BIG BANG - Magazine de Musiques Progressives

Chroniques

Solo Fue Un Sueno pochette

PISTES :

1. Sólo Fue un Sueño (3:05)
2. Ya estamos Aquí (5:05)
3. Noche en Malandar (7:00)
4. Telescopio de Papel (5:51)
5. El Tren de Rota (10:32)
6. Un Columpio Sobre el Mar (9:00)
7. Espíritu Libre (6:45)
8. Salto al Abismo (2:37)

FORMATION :

Michael Starry

(guitare, guitare synthétiseur)

Juan Ríos

(guitare rythmique)

Jesús Cabral

(basse)

Pepe Torres

(saxophones, flûtes)

Alberto Märquez

(claviers)

Ismael Colón

(batterie, percussions)

EXTRAITS AUDIO :

OMNI

"Sólo Fue Un Sueño"

Espagne - 2007

Autoprod. - 49:59

 

 

Avec trois albums en dix-huit années d'existence, on ne peut pas dire que ce groupe du sud de l'Espagne accapare notre attention, et on aurait plutôt tendance à oublier son existence entre deux parutions (la précédente, El Vals de los Duendes, remonte à 2001). Il faut dire que la musique de cette formation est un peu hors de notre temps, avec un petit goût suranné assez typique de sa période de naissance, à savoir la fin des années 80. A cette époque où le progressif redevenait moribond après la renaissance néo, époque de misère pour bien des groupes et des amateurs de musique, quelques-uns choisissaient contre vents et marées de poursuivre l'aventure. Comme s'il n'avait jamais quitté cette époque, Omni offre donc une musique d'essence symphonique, quelque part entre Camel pour la guitare lumineuse et le Marillion des débuts pour les claviers (Moog virevoltant en tête !).

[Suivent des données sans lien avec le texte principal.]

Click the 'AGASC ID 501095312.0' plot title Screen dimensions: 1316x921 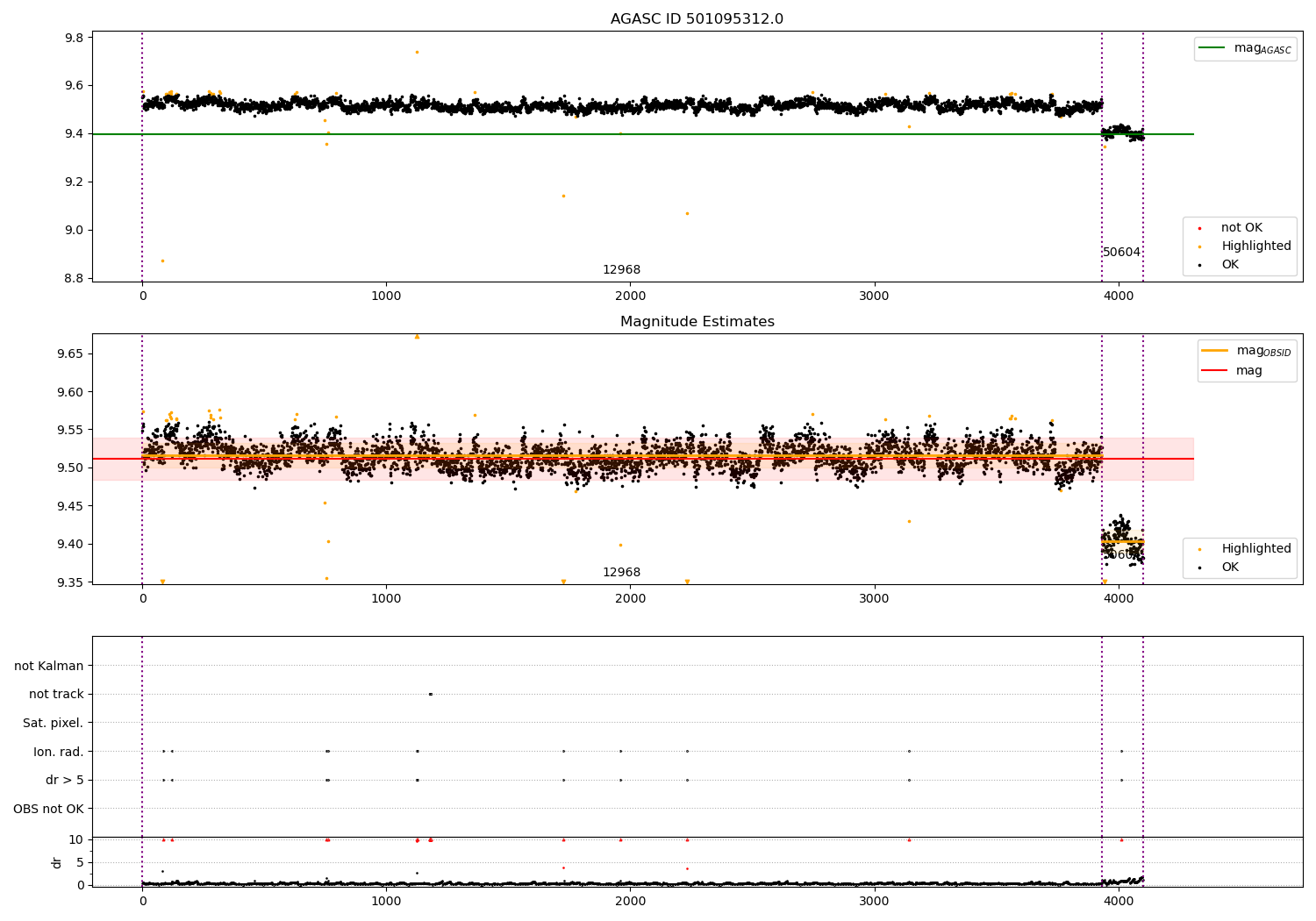(x=697, y=19)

Sur ce nouvel album (huit morceaux instrumentaux de 2:37 à 10:32), la coloration jazz-rock perceptible sur les œuvres précédentes a perdu de son importance, le saxophone étant rare au profit d'une présence assez importante de la flûte. Avec ses thèmes empreints d'une grande joliesse, comme descriptifs d'un monde pur et innocent où toute violence serait bannie, on pense, plus encore qu'aux références pré-citées, au groupe allemand Rousseau époque Retreat ou Square the Circle. Difficile de ne pas succomber à l'écoute du splendide «Noche en Malandar» avec son thème de guitare tout droit inspiré du grand Andy Latimer ou du plus contrasté «El Tren de Rota» au thème de basse chaloupé en diable. Le groupe évoque également ses racines andalouses et d'autres plus anglo-saxonnes (le leader de la formation, Michael Starry est né aux USA mais a beaucoup vécu en Angleterre puis en Allemagne avant de s'installer en Espagne). Il y a donc plusieurs passages brassant la culture hispanique et celtique pour un résultat toujours réussi («Un Columpio Sobre el Mar» et «Espiritu Libre»).

Evidemment, la musique n'a au fond rien de très original : les claviers en particulier développent des sons typiquement années 80 et suivent des thèmes usés jusqu'à la corde; la batterie imprime des rythmes le plus souvent basiques. La complexité ou la recherche innovante de sonorités ne sont pas de mise ici. Rien ne vient brusquer l'auditeur, ni lui demander une réflexion profonde pour déterminer si oui ou non cette musique lui sied. Certains seront touchés par sa beauté et son accessibilité immédiate, tandis que d'autres resteront de marbre, estimant n'avoir plus de temps à perdre avec ce genre de musique passéiste. Selon votre attirance ou plutôt votre nostalgie pour une époque déjà lointaine, vous laisserez donc une chance à ce groupe évocateur d'un autre temps.